■ Goal of the exercise
Only the number should be given: how many lines below contain "bottom".

##### Records shown #####

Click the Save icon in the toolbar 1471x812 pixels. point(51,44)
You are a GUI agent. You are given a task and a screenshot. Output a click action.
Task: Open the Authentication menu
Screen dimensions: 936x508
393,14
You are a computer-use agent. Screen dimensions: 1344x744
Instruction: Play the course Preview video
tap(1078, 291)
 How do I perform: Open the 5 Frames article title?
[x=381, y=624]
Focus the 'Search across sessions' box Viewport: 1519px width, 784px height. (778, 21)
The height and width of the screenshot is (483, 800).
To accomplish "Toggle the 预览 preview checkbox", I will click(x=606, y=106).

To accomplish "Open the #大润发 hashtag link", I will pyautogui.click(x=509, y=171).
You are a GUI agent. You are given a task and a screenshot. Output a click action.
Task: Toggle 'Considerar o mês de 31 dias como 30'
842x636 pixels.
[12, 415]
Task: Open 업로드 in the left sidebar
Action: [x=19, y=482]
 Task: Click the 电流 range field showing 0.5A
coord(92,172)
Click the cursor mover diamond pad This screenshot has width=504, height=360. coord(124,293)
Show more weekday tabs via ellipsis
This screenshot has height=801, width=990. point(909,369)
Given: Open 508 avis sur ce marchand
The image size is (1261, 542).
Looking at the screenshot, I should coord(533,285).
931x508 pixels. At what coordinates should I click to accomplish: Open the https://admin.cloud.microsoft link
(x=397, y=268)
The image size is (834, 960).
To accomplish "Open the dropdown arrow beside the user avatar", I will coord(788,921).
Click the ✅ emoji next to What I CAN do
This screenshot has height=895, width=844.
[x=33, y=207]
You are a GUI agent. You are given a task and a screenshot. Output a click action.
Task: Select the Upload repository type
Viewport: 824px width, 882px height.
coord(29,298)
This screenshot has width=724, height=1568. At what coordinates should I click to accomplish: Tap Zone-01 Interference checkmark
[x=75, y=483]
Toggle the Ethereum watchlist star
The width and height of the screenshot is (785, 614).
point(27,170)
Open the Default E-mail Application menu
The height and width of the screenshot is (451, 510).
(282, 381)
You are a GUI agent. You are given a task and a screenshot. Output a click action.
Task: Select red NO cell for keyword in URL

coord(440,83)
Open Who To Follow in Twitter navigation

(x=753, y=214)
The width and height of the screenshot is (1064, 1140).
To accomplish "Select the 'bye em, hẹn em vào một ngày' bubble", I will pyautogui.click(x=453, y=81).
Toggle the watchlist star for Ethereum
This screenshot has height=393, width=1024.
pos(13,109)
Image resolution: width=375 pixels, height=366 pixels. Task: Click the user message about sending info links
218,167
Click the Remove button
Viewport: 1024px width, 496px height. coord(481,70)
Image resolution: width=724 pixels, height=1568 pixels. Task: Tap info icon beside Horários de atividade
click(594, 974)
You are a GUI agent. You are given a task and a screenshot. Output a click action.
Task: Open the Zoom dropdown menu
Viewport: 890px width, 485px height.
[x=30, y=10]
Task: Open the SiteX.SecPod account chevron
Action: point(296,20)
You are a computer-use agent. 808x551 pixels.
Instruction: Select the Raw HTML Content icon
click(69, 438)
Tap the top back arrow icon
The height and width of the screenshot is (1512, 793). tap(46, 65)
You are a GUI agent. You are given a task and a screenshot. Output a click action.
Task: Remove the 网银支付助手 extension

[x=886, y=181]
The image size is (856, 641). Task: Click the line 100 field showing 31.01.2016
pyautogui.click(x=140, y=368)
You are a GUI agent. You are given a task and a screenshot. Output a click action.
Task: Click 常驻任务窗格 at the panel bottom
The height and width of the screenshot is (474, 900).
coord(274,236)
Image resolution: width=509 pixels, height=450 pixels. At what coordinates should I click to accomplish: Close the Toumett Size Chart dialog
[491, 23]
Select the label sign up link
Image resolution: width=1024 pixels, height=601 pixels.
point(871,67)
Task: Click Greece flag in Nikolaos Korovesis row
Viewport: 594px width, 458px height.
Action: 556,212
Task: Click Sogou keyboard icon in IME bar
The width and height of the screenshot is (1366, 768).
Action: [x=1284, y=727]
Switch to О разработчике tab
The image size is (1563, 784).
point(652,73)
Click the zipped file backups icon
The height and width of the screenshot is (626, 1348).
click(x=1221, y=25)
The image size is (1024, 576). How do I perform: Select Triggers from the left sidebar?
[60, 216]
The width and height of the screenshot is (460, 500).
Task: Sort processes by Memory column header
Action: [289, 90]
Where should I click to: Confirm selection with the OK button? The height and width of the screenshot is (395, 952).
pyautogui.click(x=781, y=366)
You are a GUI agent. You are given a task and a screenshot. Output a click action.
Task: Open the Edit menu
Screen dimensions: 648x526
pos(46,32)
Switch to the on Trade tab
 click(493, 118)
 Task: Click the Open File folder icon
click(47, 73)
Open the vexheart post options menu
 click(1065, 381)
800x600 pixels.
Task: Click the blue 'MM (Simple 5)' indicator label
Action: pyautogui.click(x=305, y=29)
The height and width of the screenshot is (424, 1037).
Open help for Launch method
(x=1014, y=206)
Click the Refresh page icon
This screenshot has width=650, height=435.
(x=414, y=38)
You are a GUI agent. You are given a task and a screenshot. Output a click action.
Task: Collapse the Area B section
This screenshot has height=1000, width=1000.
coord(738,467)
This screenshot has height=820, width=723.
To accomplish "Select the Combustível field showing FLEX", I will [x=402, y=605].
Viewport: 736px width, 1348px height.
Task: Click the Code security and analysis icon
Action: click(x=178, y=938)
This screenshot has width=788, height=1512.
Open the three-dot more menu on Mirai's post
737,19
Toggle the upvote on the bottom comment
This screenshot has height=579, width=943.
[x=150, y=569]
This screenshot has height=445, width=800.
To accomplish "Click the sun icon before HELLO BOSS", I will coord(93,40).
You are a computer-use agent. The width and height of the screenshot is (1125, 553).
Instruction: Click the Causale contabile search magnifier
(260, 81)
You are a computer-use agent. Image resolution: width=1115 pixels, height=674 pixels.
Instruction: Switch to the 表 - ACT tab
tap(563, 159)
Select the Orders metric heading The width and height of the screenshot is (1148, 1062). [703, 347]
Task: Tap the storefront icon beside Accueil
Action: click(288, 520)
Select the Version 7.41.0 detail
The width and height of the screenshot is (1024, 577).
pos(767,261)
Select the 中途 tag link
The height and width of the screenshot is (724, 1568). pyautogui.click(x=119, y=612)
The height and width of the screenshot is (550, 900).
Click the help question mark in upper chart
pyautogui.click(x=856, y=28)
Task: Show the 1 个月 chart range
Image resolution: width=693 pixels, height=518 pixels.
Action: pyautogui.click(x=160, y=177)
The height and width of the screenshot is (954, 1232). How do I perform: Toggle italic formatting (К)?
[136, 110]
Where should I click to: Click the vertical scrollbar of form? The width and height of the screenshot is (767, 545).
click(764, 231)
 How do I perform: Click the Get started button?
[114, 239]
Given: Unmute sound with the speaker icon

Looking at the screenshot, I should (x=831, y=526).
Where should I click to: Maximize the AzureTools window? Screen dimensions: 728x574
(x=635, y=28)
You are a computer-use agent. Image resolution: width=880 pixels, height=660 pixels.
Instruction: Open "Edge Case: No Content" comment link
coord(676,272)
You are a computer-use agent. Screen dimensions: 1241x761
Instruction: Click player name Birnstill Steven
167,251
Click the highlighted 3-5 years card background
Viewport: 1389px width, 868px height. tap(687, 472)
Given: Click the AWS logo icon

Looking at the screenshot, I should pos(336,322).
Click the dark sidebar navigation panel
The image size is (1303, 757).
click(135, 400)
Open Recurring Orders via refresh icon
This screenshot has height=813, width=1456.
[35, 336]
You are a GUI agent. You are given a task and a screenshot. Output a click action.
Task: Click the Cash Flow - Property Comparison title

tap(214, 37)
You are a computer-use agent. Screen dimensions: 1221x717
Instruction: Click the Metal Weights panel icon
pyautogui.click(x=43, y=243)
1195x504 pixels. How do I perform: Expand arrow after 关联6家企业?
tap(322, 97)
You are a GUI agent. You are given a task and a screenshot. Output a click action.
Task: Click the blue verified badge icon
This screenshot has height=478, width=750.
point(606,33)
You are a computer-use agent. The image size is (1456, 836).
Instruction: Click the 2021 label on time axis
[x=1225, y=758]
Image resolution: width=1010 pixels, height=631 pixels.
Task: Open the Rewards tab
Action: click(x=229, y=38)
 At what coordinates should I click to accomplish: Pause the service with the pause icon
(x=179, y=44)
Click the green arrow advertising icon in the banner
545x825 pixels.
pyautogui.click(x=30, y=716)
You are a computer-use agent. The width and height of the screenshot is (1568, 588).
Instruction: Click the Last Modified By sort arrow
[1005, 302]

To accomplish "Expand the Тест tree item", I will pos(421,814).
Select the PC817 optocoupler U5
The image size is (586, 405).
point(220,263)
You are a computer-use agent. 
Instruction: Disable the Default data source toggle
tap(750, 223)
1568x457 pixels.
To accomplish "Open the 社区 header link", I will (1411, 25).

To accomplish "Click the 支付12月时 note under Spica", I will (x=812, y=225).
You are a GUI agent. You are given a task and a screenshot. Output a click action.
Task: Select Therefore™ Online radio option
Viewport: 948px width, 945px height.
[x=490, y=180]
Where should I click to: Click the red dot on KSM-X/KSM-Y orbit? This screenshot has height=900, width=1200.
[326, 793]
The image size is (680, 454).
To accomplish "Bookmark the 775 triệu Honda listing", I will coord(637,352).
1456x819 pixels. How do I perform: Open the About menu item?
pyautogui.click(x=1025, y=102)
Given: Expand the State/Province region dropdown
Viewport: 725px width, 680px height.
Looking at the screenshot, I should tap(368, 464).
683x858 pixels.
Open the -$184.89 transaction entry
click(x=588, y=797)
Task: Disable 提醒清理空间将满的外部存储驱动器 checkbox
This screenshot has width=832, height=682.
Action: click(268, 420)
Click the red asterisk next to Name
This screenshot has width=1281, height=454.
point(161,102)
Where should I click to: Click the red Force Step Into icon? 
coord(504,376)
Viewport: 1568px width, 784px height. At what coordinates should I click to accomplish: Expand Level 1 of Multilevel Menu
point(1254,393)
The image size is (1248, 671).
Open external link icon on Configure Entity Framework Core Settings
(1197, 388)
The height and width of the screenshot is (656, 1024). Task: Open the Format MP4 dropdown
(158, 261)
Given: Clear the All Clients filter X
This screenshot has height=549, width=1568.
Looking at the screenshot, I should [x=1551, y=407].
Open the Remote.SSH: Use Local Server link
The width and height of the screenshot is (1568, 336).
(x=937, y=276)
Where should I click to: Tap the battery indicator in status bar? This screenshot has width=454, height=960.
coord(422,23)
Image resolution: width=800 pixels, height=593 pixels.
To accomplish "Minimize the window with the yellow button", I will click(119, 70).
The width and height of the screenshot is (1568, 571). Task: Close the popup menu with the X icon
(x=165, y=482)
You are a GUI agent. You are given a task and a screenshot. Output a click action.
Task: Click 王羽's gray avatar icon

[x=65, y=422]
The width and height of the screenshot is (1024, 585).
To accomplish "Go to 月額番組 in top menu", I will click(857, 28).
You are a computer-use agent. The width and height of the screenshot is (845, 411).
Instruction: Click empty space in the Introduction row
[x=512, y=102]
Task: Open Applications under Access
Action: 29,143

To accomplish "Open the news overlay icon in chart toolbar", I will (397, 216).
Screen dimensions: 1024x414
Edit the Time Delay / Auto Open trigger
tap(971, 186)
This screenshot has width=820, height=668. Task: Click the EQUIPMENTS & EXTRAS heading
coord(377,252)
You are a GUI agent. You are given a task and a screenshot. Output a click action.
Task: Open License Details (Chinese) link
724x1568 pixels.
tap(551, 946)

#####

■ Exercise output
2